> _Exercise task_
Turn the lines of the items below into a numbered list, leaving out any blank lines. Don't include the pictures in your answer.

> _The data_

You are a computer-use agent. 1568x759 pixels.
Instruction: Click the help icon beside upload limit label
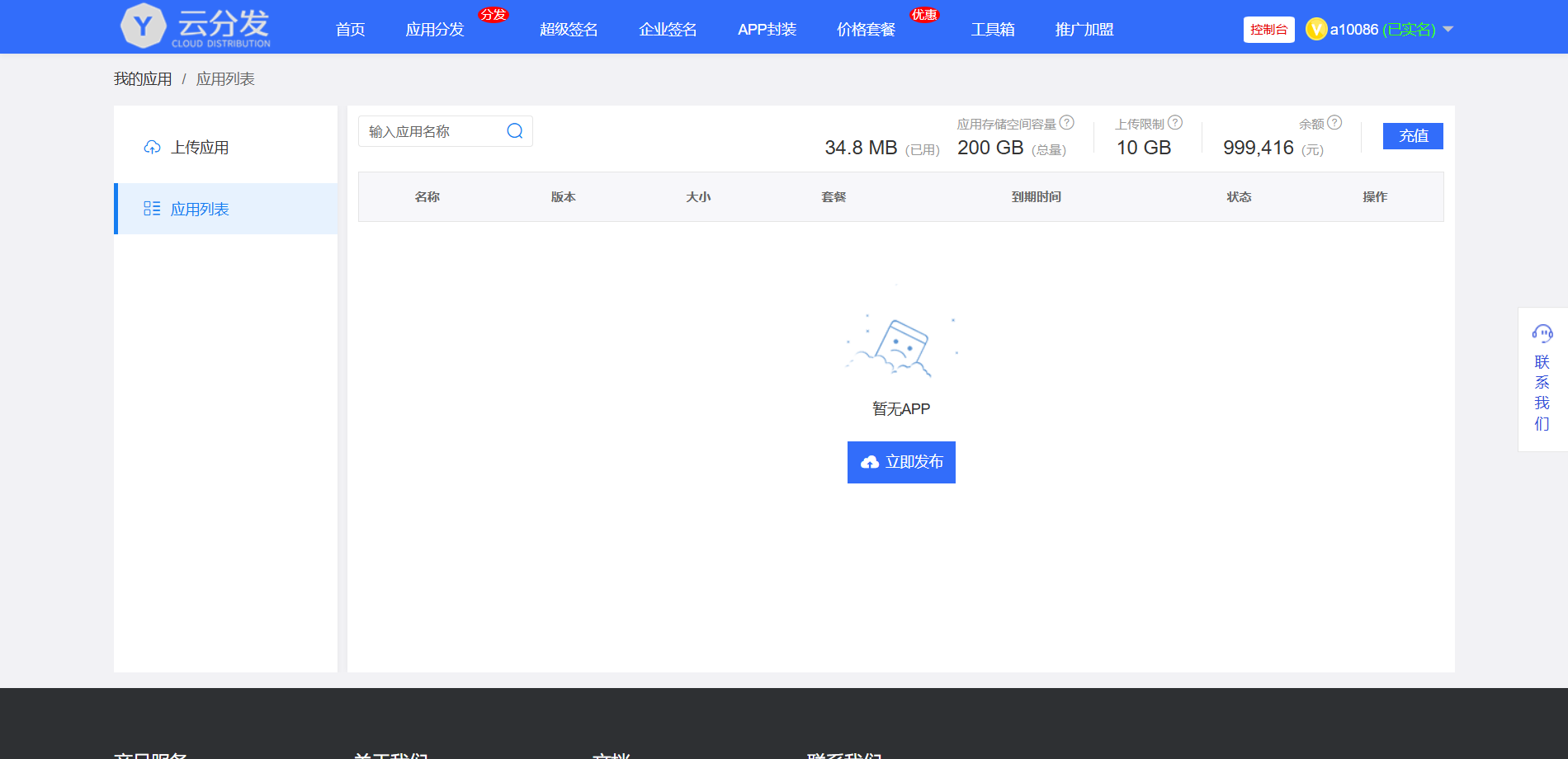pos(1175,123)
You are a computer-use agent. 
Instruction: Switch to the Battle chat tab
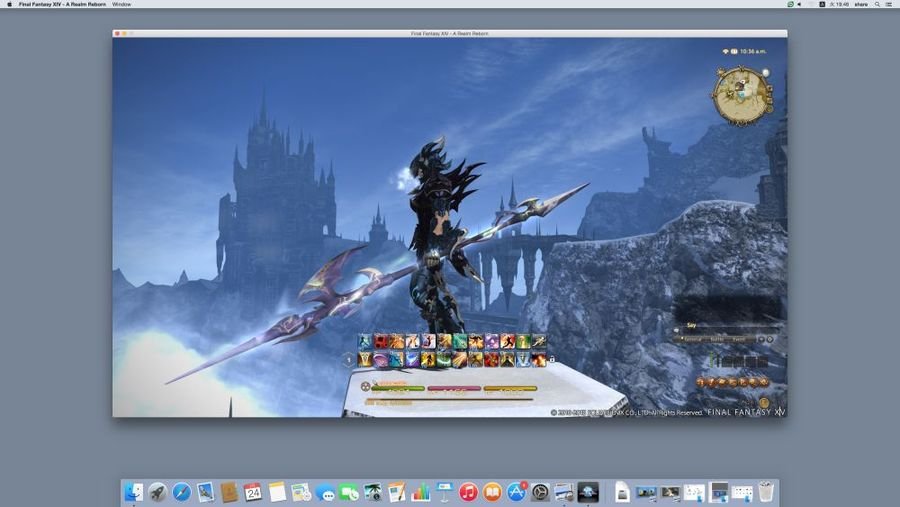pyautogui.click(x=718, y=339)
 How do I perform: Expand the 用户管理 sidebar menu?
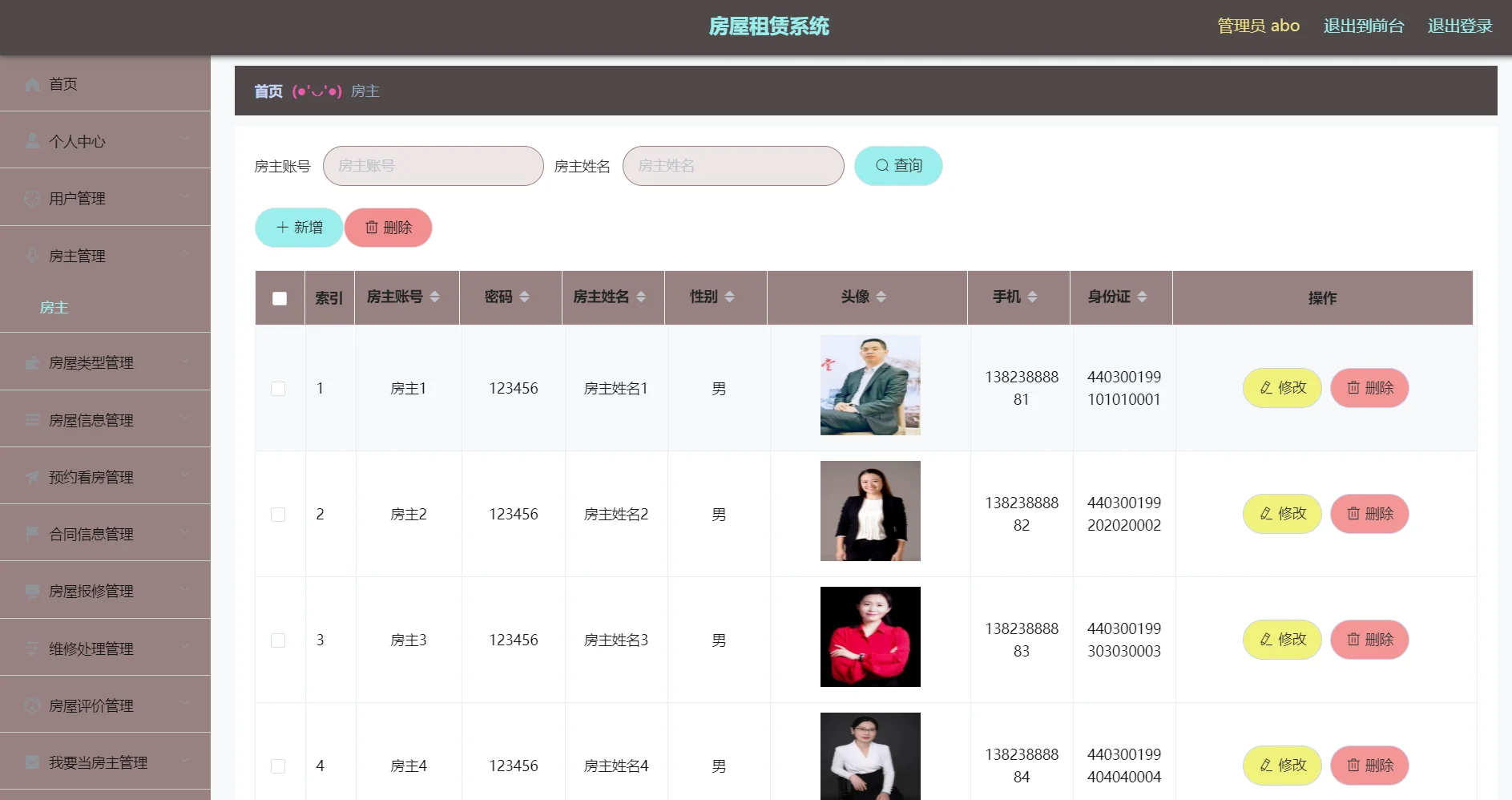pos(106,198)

> _Result of the exercise_
1. You are a computer-use agent. 1568x759 pixels.
2. Instruction: Click the help icon beside upload limit label
3. pos(1175,123)
4. You are a computer-use agent. 
5. Instruction: Switch to the Battle chat tab
6. pyautogui.click(x=718, y=339)
7.  How do I perform: Expand the 用户管理 sidebar menu?
8. pos(106,198)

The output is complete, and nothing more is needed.